I happened to watch the sermon of a television evangelist the other night, and he said Satan was making a four-pronged attack on the American family with communism, drugs, rock and roll, and books by Satan’s sister, who was Polly Madison.

To return to my correspondence with Marilee Kemp: My notes to her cooled after father denounced her as the new Vartan Mamigonian. I was no longer
counting on her for
anything.
Simply as part of the growing-up process,
I didn’t
want her to go on trying to be my substitute mother. I was becoming a man, and didn’t need a mother anymore, or so I thought.

Without any help from her, in fact, I had started to make money as an artist, as young as I was, and right there in bankrupt little San Ignacio. I had gone to the local paper, the
Luma County Clarion
, looking for work of any kind after school, and had mentioned that I could draw pretty well. The editor asked me if I could draw a picture of the Italian dictator Benito Mussolini, Dan Gregory’s hero of heroes, incidentally, and I did so in two or three minutes maybe, without having to refer to a photograph.
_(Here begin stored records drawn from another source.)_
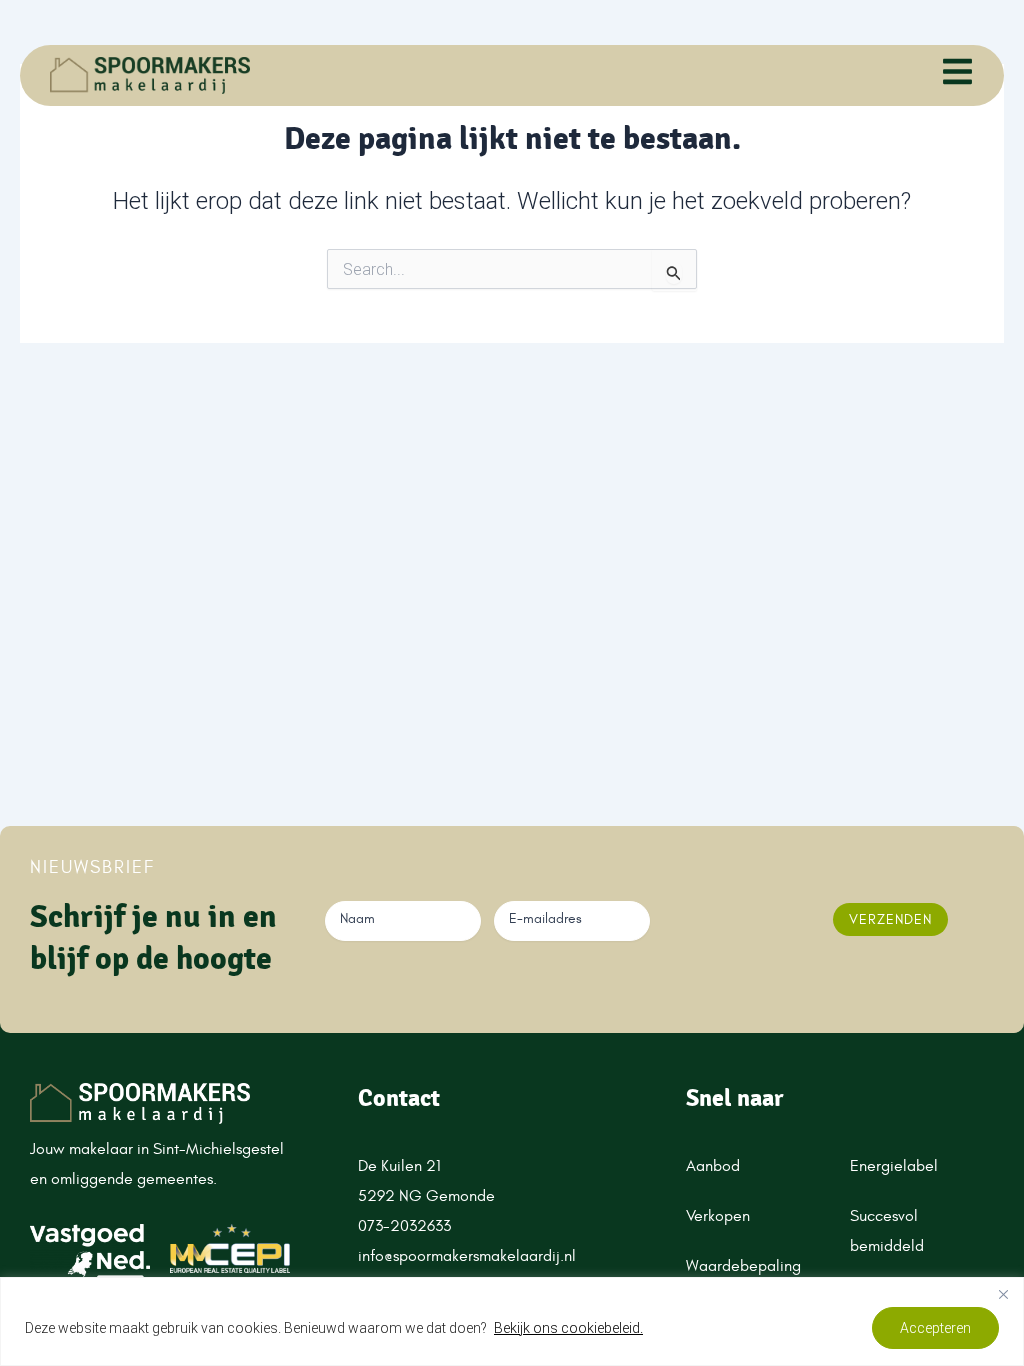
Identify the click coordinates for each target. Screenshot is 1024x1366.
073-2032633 (406, 1226)
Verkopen (718, 1216)
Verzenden (890, 919)
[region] (512, 1321)
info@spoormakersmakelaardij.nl (467, 1256)
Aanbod (713, 1166)
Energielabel (894, 1166)
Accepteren (935, 1328)
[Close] (1003, 1294)
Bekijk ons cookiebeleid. (568, 1328)
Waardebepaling (743, 1266)
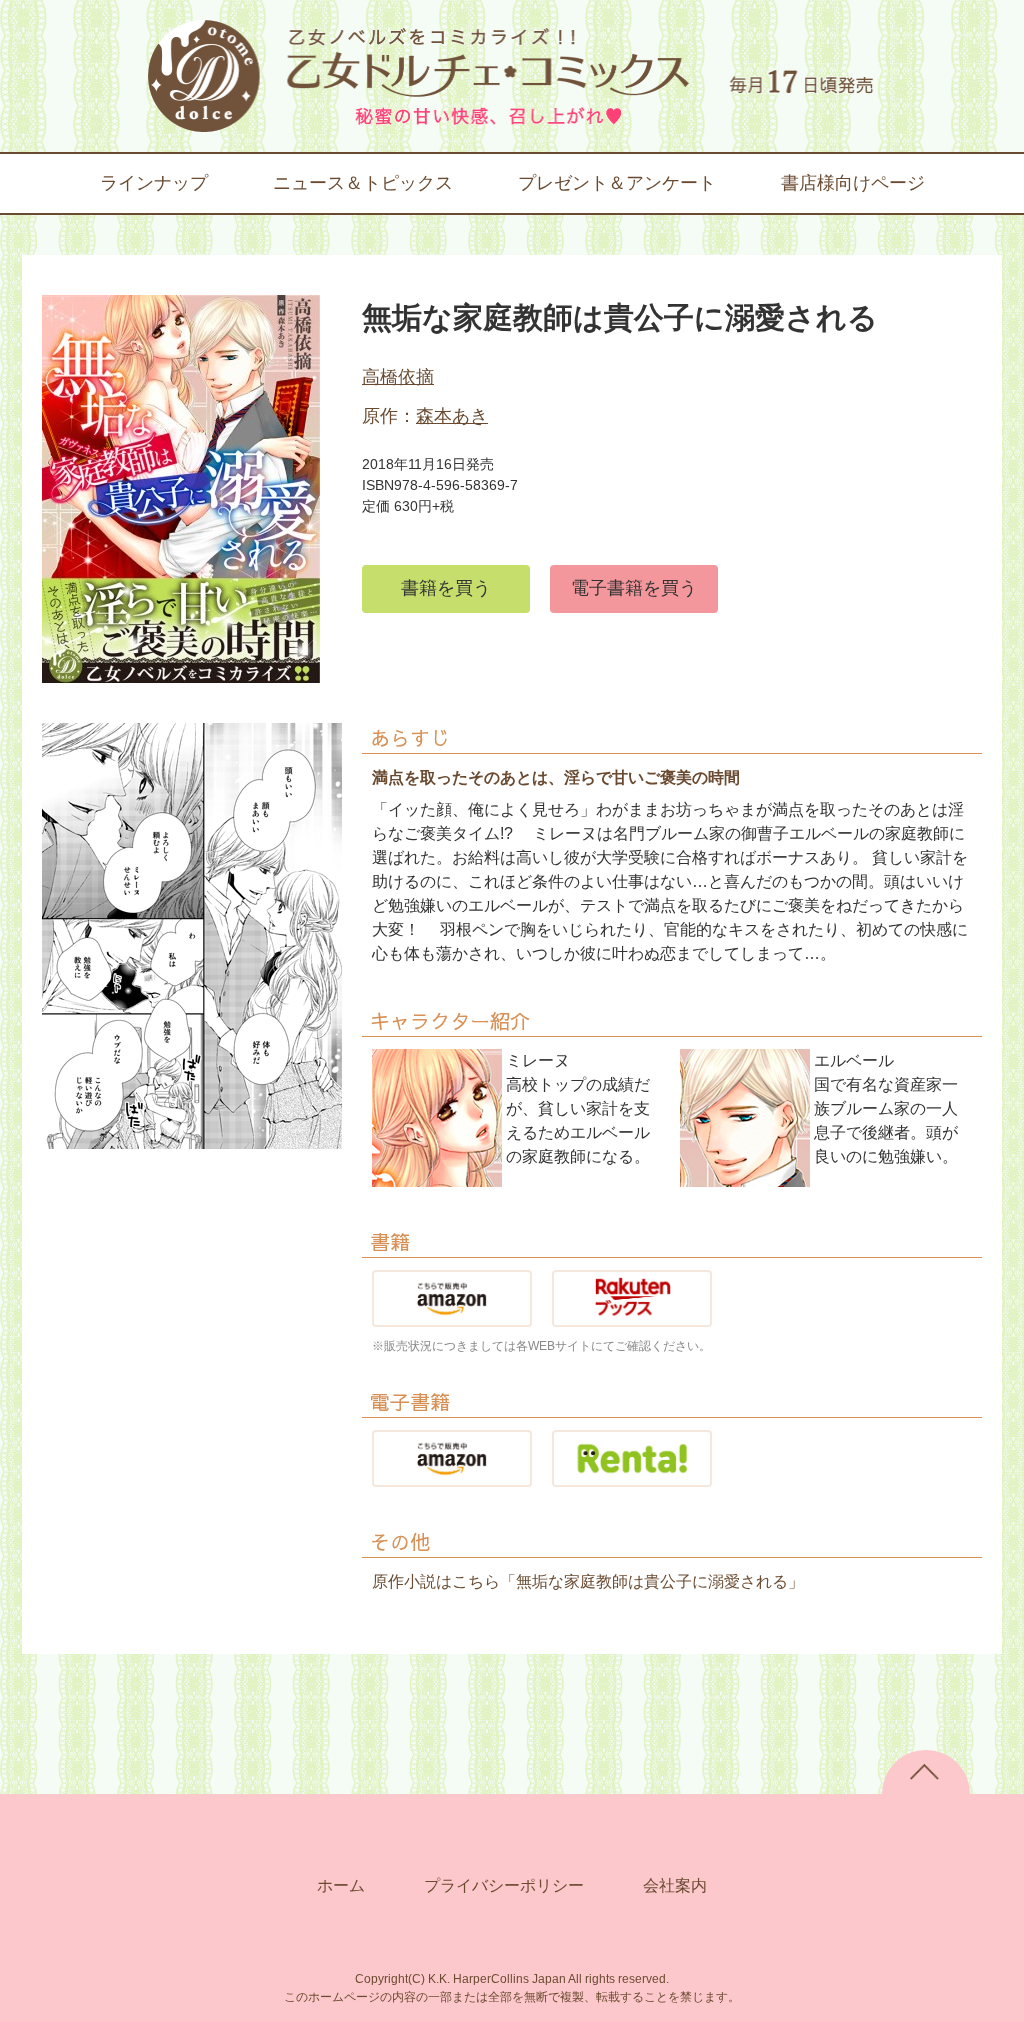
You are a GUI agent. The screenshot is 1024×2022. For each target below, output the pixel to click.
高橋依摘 (398, 377)
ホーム (341, 1885)
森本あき (452, 416)
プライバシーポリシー (504, 1885)
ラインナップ (154, 183)
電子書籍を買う (634, 588)
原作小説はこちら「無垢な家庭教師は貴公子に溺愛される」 (588, 1581)
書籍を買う (446, 588)
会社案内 (675, 1885)
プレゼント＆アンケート (617, 183)
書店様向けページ (853, 183)
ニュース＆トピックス (363, 183)
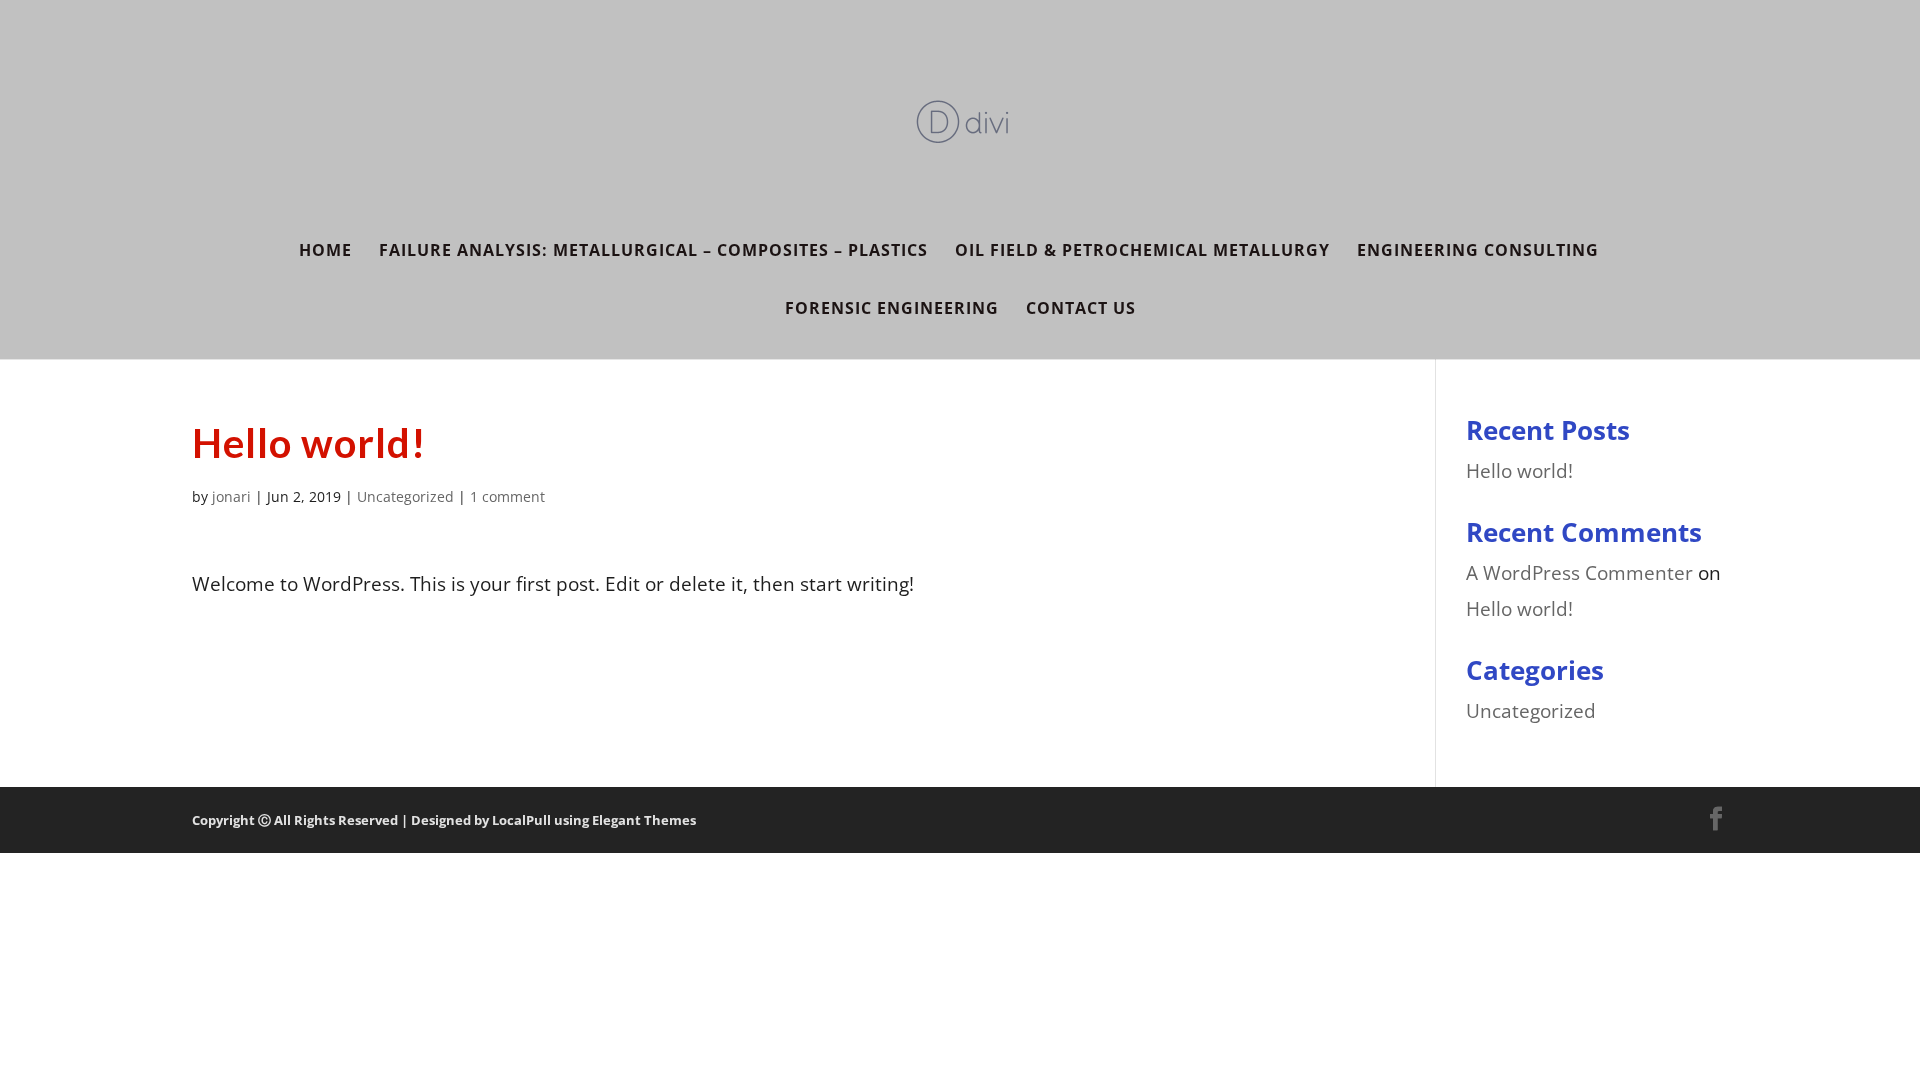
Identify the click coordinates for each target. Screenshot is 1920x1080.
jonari (231, 496)
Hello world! (1519, 471)
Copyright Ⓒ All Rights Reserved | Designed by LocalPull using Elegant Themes (444, 820)
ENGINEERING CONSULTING (1478, 252)
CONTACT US (1081, 310)
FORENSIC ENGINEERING (892, 310)
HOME (325, 252)
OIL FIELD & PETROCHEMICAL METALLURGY (1142, 252)
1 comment (507, 496)
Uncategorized (405, 496)
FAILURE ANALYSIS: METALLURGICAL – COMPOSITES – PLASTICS (653, 252)
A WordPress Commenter (1579, 573)
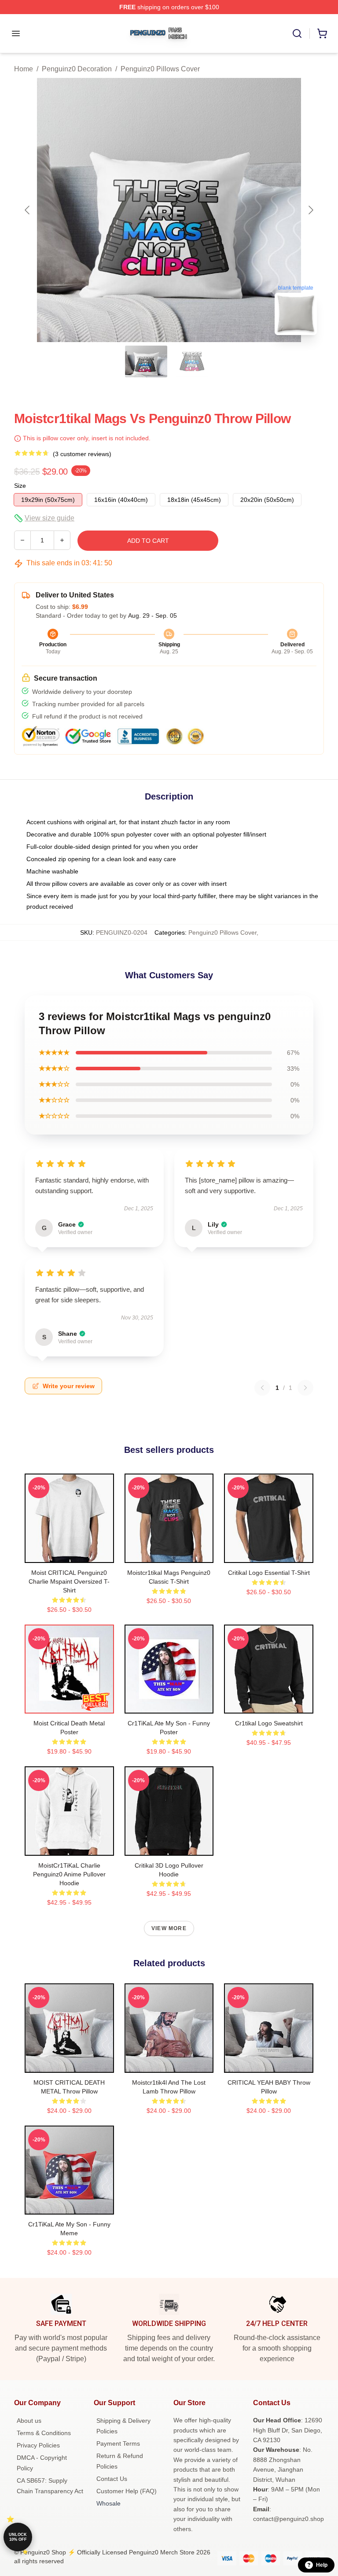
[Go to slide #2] (192, 361)
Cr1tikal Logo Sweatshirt (269, 1723)
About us (29, 2420)
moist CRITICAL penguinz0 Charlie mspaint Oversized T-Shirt (69, 1581)
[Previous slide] (27, 210)
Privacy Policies (38, 2445)
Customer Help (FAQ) (126, 2491)
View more (169, 1928)
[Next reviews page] (305, 1388)
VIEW (69, 1554)
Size (20, 485)
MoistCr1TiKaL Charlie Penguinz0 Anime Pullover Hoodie (69, 1874)
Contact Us (111, 2478)
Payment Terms (118, 2443)
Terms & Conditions (44, 2432)
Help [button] (321, 2565)
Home (23, 69)
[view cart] (322, 33)
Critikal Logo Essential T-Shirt (269, 1572)
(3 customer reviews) (82, 453)
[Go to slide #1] (146, 361)
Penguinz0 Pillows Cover (160, 69)
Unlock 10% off (18, 2537)
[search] (297, 33)
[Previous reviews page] (262, 1388)
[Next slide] (310, 210)
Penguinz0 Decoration (77, 69)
Then he had me draw a beautiful female angel, and I did that.

Then he had me draw a picture of Mussolini pouring a quart of something into the mouth of the angel. He had me label the bottle
CASTOR OIL
and the angel
WORLD PEACE.
Mussolini liked to punish people by making them drink a quart of castor oil. That sounded like a comical way to teach somebody a lesson, but it wasn’t. The victims often vomited and shit themselves to death. Those who survived were all torn up inside.

That is how I became a paid political cartoonist at a tender age. I did one cartoon a week, with the editor telling me exactly what to draw.